And by degrees—when it seemed that not only Mr. Rushdie’s life but the lives of his publishers, editors and translators might be threatened—his base of support in the literary world thinned out. Sensitive intellectuals discovered that, in a multicultural world, respect for the Other meant understanding his traditions too, and these often were, well, sterner than ours. Freedom of speech was only one value to be set against…ahem, several other values. Fear, cowardice and rationalization spread outward.

Twenty-five years later, we can look back on a long series of similar events, including: the 2002 anti-Christian riots in Nigeria, in which more than 200 people were killed because a local tabloid had facetiously suggested that Miss World contestants would make suitable brides for Muhammad; the 2004 murder of the Dutch filmmaker Theo van Gogh for his movie “Submission,” in which passages from the Quran were printed on women’s bodies; the riots in Denmark and throughout the Middle East in 2005 in response to the publication of cartoons of Muhammad by a Danish magazine; the murder threats against Dutch politician Geert Wilders for his 2008 film “Fitna,” which interleaved passages from the Quran with clips of jihadist violence.

These events were threats to free speech, however, not only in themselves but also because they intimidated people and private organizations and gave governments an excuse to restrict free media. Over time, they encouraged others who had no interest in Islam whatsoever—from wealthy individuals to “dissident” minorities to democratic politicians—to try their hand at silencing opponents. Almost no newspapers published the Muhammad cartoons, for instance, though the story of them dominated the international media for weeks. Yale University Press especially distinguished itself by publishing a major study of the controversy in 2009—without the actual drawings.

Governments began to treat those threatened for their opinions almost as harshly as those attacking them...

[...] Admittedly, it is difficult to draw a clear line between criticism of an Islamic belief and an attack on Muslims who believe it. If you denounce a belief as absurd, you are implicitly criticizing the believers as credulous fools. Christians have to endure explicit denunciations of their faith all the time from such writers as Richard Dawkins and Sam Harris. And so they should. If you can’t stand the heat, don’t listen to hellfire sermons from atheists.

=== REQUIREMENTS ===
**a)** According to the text on free speech, what did Yale University Press publish in 2009?
**b)** Carry on the text on free speech, starting right after its final sentence.
The records have no connection to the text on free speech.

=== GIVEN INFORMATION ===
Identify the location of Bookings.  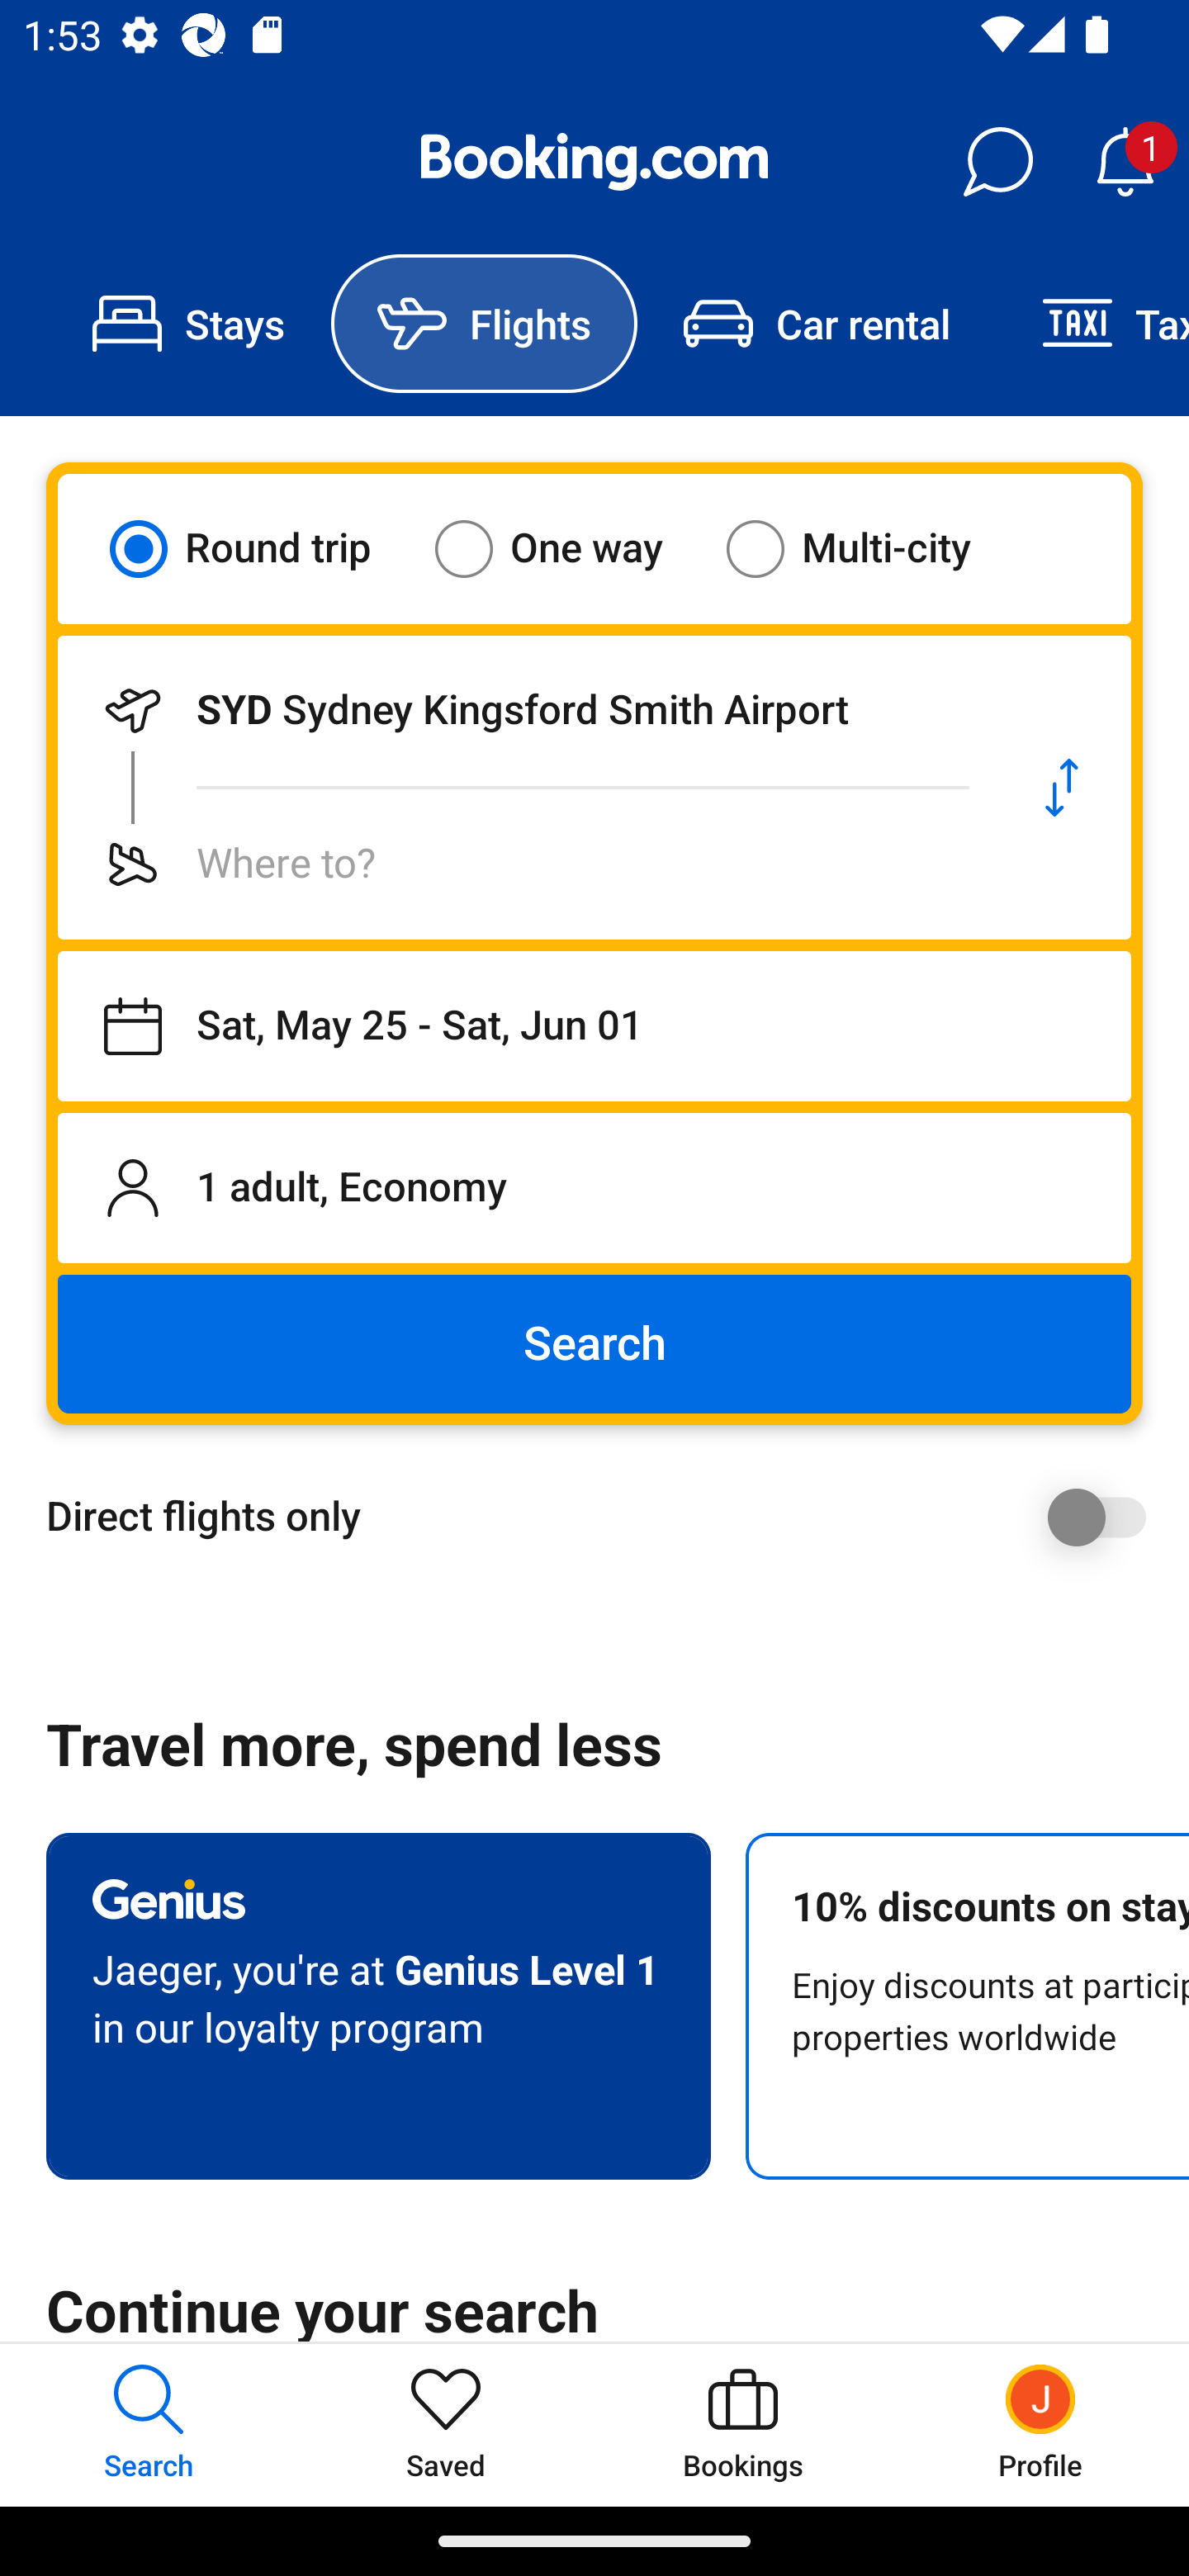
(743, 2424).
---
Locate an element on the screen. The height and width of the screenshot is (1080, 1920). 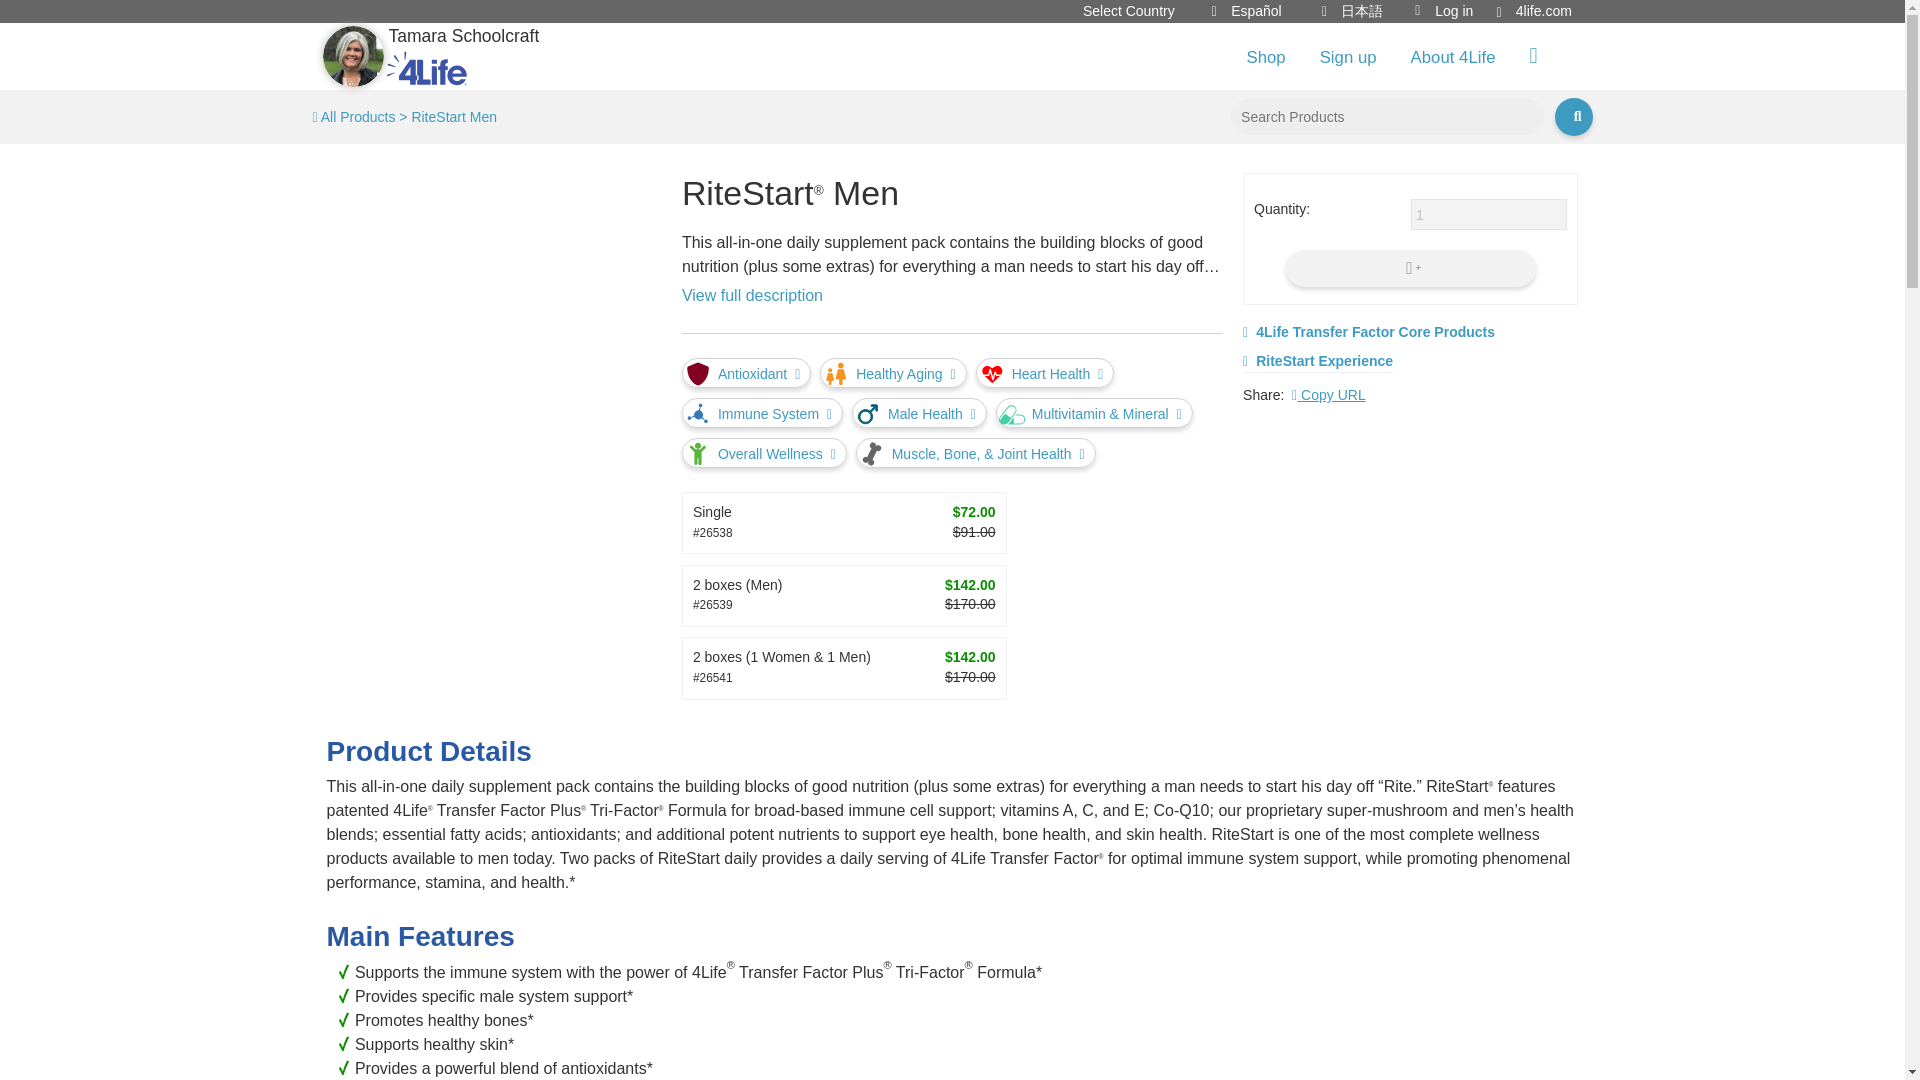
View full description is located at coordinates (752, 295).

=== OUTPUTS IN ORDER ===
**a)** A major study of the Muhammad cartoon controversy, without the actual drawings.

**b)**
Hearing criticisms of your own convictions and learning the beliefs of others are training for life in a multifaith society. Preventing open debate means that all believers, including atheists, remain in the prison of unconsidered opinion. The right to be offended, which is the other side of free speech, is therefore a genuine right. True belief and honest doubt are both impossible without it.

It isn’t just some Muslims who want the false comfort of censoring disagreeable opinions. Far from it. Gays, Christians, feminists, patriots, foreign despots, ethnic activists—or organizations claiming to speak for them—are among the many groups seeking relief from the criticism of others through the courts, the legislatures and the public square.

England’s libel laws—long a scandalous system for enabling the rich to suppress their scandals—now have imitations in Europe and the U.S. In May 2014, the European Court of Justice created “the right to be forgotten,” enabling those with ugly pasts—a fraudster, a failed politician, an anti-Muslim bigot perhaps—to delete their crimes, misdemeanors and embarrassments from Internet records so that search engines cannot find them.

Surely such things can’t happen in the land of the First Amendment? Not in quite the same way, perhaps, but a libel suit brought by the climatologist Michael Mann against the opinion writer Mark Steyn, National Review magazine (with which I am affiliated) and the Competitive Enterprise Institute for their criticism of his temperature projections still poses a chilling threat to free speech and scientific debate. Even if the case is ultimately resolved in favor of Mr. Mann’s critics, they will have suffered a considerable loss in time and money. “The process is the punishment,” Mr. Steyn has said of such trials. It is also a deterrent to future critics.

Nor are conservatives free from sin on this issue. In recent years, their attacks on free expression in the U.S. have generally been prompted by a philistine discomfort with provocative art, from the “Sensation” exhibition at the Brooklyn Museum in 1999 to the more recent flap over “The Death of Klinghoffer” at New York’s Metropolitan Opera....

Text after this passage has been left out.